On November 13, 2004, less than two weeks after the most devastating break-up of my life, I arrived at an unfamiliar and desperate place. The previous two weeks had been an emotional hell. I had given the last two years of my life to someone, who essentially thrown it back in my face with the coldness of an assassin and a lack of remorse for how I would feel. How foolish of me. What would I believe it should matter to her; after all in the beginning of our relationship she called me “snowball.” Basically meaning my usefulness would only last through the winter.
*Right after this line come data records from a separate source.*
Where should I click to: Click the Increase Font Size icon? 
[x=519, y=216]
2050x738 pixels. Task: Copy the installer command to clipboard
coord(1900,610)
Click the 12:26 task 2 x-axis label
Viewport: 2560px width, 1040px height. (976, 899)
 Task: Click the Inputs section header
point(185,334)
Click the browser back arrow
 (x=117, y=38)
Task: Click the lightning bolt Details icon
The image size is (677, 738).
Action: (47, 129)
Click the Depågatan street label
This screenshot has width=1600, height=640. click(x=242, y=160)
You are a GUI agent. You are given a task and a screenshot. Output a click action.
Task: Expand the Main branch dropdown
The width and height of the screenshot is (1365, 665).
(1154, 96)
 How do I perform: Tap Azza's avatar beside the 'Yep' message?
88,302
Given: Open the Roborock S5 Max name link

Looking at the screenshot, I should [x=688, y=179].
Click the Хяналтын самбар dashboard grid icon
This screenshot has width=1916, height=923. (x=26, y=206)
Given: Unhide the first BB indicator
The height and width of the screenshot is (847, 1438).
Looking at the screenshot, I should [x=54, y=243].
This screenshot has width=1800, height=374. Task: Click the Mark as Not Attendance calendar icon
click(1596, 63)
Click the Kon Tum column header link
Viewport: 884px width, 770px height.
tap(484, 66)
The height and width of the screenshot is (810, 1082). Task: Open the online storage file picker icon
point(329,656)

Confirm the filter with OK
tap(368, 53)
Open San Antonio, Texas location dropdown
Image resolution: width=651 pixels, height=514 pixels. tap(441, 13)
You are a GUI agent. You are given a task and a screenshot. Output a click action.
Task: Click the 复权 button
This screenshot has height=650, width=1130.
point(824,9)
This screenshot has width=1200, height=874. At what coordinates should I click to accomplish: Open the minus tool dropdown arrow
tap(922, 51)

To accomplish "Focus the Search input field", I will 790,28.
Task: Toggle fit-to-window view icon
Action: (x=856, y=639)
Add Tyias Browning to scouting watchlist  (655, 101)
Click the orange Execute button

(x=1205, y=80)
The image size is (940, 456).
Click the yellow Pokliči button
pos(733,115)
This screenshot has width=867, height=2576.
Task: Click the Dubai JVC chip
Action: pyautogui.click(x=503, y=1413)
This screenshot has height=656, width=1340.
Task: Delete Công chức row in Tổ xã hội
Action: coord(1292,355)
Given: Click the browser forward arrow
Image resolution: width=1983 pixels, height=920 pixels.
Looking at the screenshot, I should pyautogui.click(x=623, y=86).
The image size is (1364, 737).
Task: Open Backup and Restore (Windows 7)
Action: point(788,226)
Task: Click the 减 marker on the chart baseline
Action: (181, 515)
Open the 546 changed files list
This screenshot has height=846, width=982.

In my confused and painful state, I found myself trying to replenish my life of the things I had so willingly given to her. Friendship, love, generosity and commitment doesn’t account for much if it has no value or respect by the one receiving it. I believed that this woman had been deceitful in every aspect of our relationship.  So much so I had considered her a soul mate and a best friend. This followed up by my friends circulating lies, losing my business, losing my car, becoming unemployed, and now embroiled in family court drama, I contemplated something I never thought would enter my mind. Suicide!

Before doing anything drastic, I stopped to talk to God. It was the first time I had ever asked for anything of this magnitude. My life! I can honestly say that I didn’t have anywhere else to turn. No one else could help me, not even my mother; certainly not my father. Furthermore, who else really cared?

I sat on my couch with the pit of my stomach feeling like it had been ripped out. We all know the feeling. It is like looking for something to fill the void, but nothing seemingly worked. And so, I said:

“Dear God:

It’s been a long time since I’ve come to you in conversation. My heart is torn and my life is in shambles. Everybody that I thought had cared about me has turned against me. I gave everything I had to this woman and now she finds no value in me. In fact, she has already replaced me by finding love in another man’s arm. What have I done to deserve this? Why are you punishing me? I don’t understand what you’re trying to get me to understand. The world is against me and I don’t know where to turn.”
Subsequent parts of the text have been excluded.